Kiffel moved to Southern California several years ago. He worked for CBS on “Late Show with David Letterman” as the sound effects guy in a studio underneath Letterman’s desk. Now he broadcasts out of a booth in his garage in a sunny suburb 3,000 miles away.

“Everything’s in it but a car,” he said, describing his play space.

Ask Kiffel a question and he’ll take advantage of every description the English language has to offer. He described Antczak as “part of the driving spirit” of the round table. “He’s a beautiful guy. He levels a discussion from peaks and valleys to a smooth place.”

Kiffel describes the rest of the round table as a “bountiful buffet of humans.”

Antczak, who works as a cameraman on TV shows, is more to the point but shares his friend’s sentiments on the group, which includes people not in the CV Radio Club.

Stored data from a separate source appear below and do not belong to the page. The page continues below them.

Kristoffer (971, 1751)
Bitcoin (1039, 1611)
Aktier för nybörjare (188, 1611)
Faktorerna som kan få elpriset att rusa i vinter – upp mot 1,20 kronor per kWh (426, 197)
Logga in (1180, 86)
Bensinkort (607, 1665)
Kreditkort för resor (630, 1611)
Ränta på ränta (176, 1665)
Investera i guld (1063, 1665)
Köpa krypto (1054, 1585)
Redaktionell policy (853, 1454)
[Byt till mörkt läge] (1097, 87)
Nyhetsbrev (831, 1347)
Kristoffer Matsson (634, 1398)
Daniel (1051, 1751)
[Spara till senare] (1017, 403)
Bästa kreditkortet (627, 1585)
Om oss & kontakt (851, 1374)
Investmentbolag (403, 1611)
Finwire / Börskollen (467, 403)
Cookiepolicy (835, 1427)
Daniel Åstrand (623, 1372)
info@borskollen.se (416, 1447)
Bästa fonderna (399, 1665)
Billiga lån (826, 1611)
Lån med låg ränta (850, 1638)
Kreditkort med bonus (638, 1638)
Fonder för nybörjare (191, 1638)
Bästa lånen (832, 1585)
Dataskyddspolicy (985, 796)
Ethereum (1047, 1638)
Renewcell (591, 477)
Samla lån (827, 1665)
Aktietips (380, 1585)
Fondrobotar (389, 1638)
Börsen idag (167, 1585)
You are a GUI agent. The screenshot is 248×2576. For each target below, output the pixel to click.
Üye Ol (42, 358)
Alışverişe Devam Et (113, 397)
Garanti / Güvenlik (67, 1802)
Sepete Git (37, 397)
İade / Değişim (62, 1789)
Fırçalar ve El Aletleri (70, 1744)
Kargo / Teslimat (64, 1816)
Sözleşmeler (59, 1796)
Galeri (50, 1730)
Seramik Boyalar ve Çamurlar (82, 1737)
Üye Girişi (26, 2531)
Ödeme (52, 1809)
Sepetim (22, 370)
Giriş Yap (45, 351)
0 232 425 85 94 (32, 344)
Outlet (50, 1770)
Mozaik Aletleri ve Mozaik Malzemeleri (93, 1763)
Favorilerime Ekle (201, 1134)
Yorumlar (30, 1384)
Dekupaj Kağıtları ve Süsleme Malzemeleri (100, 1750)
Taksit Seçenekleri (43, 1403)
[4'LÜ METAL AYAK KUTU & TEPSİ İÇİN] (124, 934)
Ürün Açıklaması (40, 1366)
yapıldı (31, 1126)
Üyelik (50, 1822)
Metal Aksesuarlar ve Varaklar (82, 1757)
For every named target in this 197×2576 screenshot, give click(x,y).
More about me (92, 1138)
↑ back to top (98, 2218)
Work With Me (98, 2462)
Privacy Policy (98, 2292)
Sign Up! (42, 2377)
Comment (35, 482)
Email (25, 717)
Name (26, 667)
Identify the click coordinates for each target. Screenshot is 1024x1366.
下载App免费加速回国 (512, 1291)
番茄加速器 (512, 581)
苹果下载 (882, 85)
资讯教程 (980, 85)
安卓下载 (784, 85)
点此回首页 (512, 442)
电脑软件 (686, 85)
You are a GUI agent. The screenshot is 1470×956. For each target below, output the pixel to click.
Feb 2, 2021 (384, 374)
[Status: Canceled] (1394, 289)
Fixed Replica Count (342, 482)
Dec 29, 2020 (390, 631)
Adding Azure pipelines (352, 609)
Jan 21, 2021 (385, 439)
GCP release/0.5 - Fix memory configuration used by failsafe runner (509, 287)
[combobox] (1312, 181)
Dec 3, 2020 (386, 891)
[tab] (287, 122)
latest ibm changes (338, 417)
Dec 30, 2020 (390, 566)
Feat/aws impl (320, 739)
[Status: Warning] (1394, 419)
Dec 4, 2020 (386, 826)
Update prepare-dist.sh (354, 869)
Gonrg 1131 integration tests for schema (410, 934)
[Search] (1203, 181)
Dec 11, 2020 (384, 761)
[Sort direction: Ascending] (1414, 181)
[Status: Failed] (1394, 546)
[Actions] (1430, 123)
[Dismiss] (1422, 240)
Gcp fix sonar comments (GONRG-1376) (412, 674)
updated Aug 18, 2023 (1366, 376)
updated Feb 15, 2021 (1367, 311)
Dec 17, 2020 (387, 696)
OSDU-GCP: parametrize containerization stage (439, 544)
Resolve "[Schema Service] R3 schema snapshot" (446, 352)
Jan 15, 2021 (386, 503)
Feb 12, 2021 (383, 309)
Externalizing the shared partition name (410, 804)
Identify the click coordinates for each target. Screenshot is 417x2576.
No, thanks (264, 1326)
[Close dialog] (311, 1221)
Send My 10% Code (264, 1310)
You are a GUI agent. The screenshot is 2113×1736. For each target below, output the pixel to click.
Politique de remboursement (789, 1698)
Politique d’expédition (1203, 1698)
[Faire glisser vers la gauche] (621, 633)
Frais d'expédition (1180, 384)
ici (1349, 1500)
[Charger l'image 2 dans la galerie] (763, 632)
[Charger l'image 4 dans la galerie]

“It’s a way to use our hobby, to use the connections we have with each other. Not just the hams but the wives and husbands and children we’ve gotten to know,” he said.

Both men said they don’t know what will happen to the group when society gets back to normal. Politicians and media like to use the term “new normal,” and maybe continuing the round table will be exactly that for these hams.

“When things get back to normal a number of people who participate won’t be able to because they have to go to work,” Antczak said. “I would like to continue because it’s a good social activity.”

“The future is uncertain,” Kiffel said. “We started this for people to exhale in the mornings … I can’t say. There’s too much future to predict, and I can’t predict any of it.”